Затем, в советскую эпоху, все купцы и промышленники без особого разбора, скопом оказались в числе кровопийц и эксплуататоров. А история накопления ими первоначального капитала, как правило, изобиловала криминальными историями об ограблениях, убийствах и мошенничествах.

После краха СССР все представители купеческого сословия в одночасье превратились в истинных праведников. Если верить подобным биографиям, они днями и ночами занимались благотворительностью, а в свободное от забот о сирых и убогих время с отеческой теплотой опекали своих многочисленных работников. Мало того, самые видные представители купечества всеми силами боролись с чиновничьей коррупцией и вели свои дела с невероятной скрупулезностью и честностью.

Среди предпринимательских династий, удостоенных постсоветской канонизации, особенно выделяется семейство Бугровых.
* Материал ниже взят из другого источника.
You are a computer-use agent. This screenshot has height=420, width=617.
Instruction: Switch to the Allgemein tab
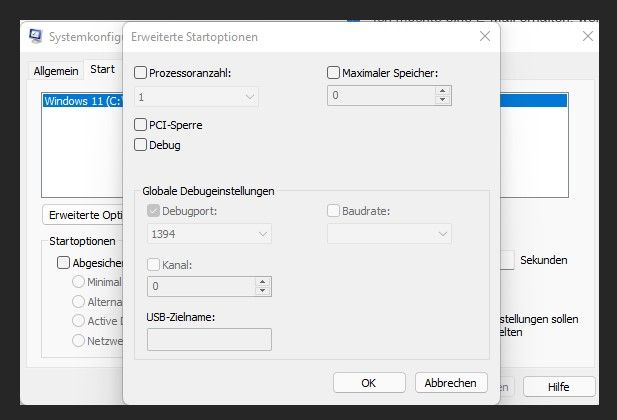[56, 70]
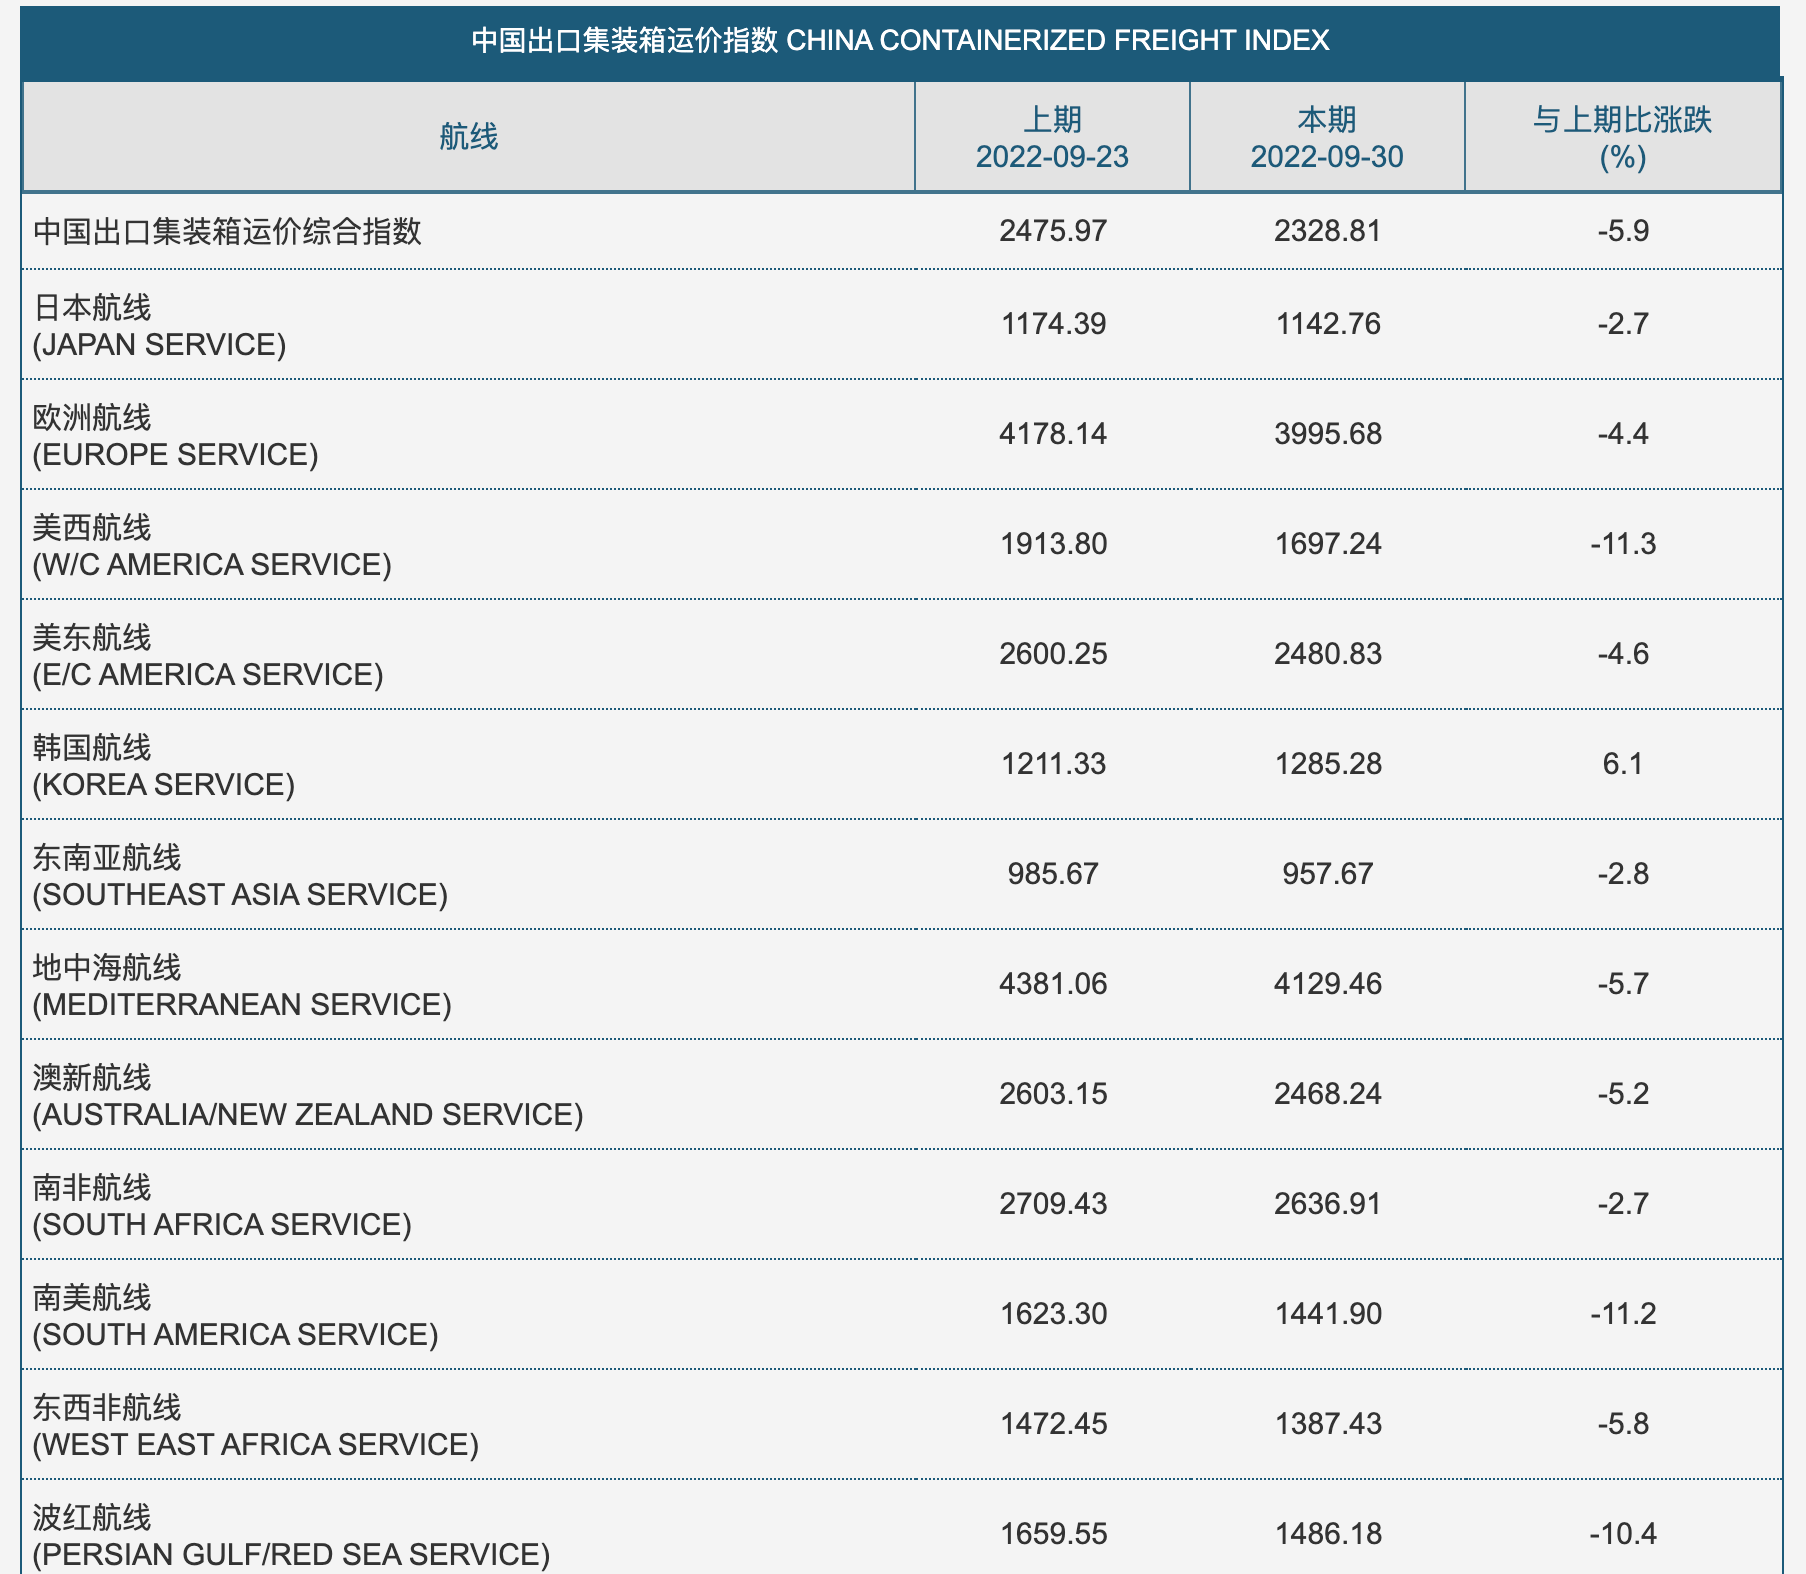The width and height of the screenshot is (1806, 1574).
Task: Select the Korea Service route label
Action: 163,766
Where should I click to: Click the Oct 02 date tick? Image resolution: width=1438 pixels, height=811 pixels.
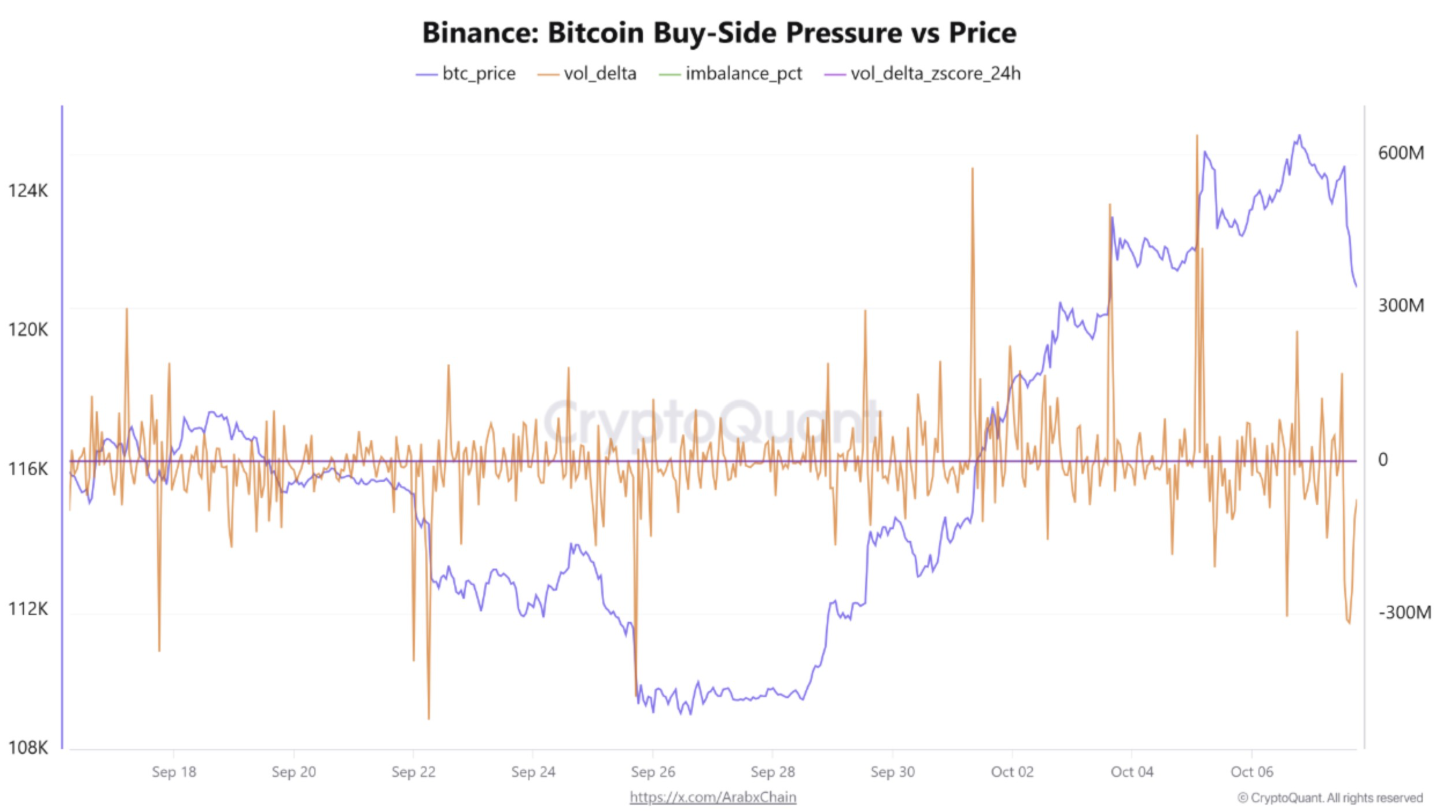(1012, 772)
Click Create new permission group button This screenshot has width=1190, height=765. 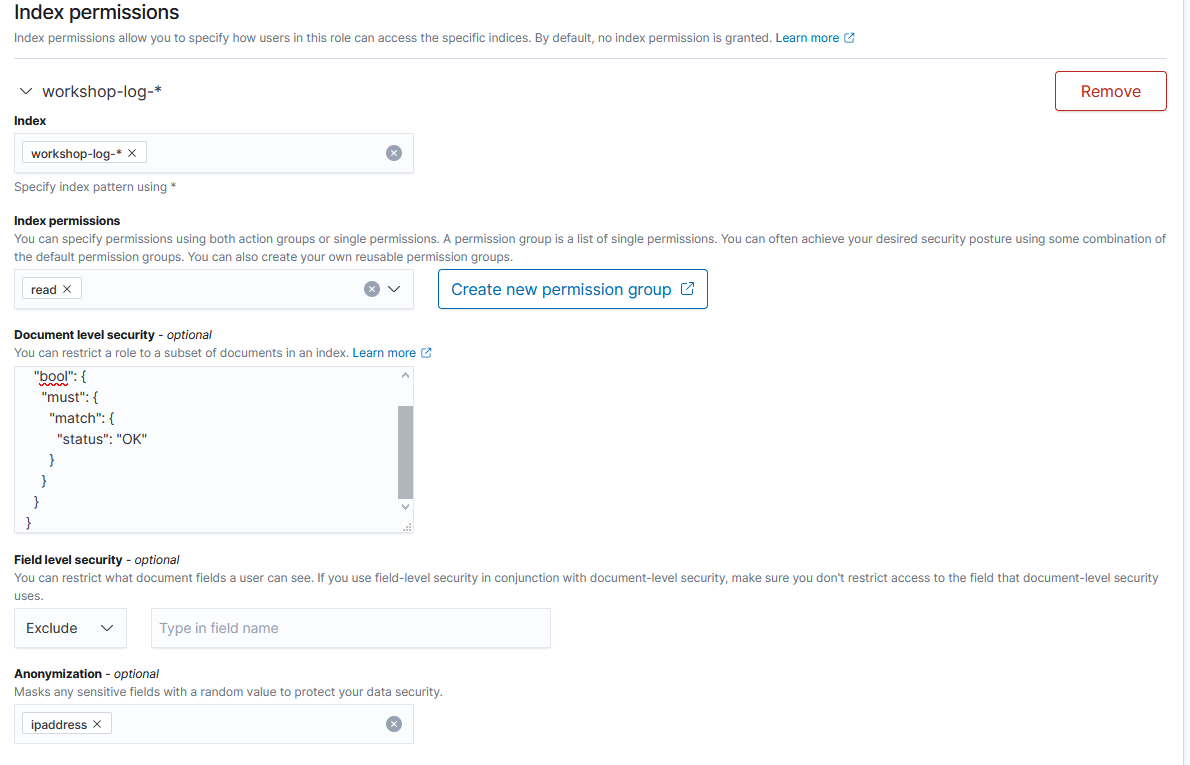click(572, 289)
До революции оно славилось богатством и размахом в ведении дел. Но, возможно, куда более важным обстоятельством, обеспечившим Бугровым место в отечественной истории, оказалось близкое знакомство некоторых представителей династии с видными русскими литераторами, буквально вписавшими выходцев из крестьян-старообрядцев в летопись отечественного предпринимательства. Первый из Бугровых, Петр Егорович, водил знакомство с писателем П. И. Мельниковым-Печерским и стал, по мнению некоторых историков и литературоведов, прототипом Чапурина, главного героя романов "В лесах" и "На горах".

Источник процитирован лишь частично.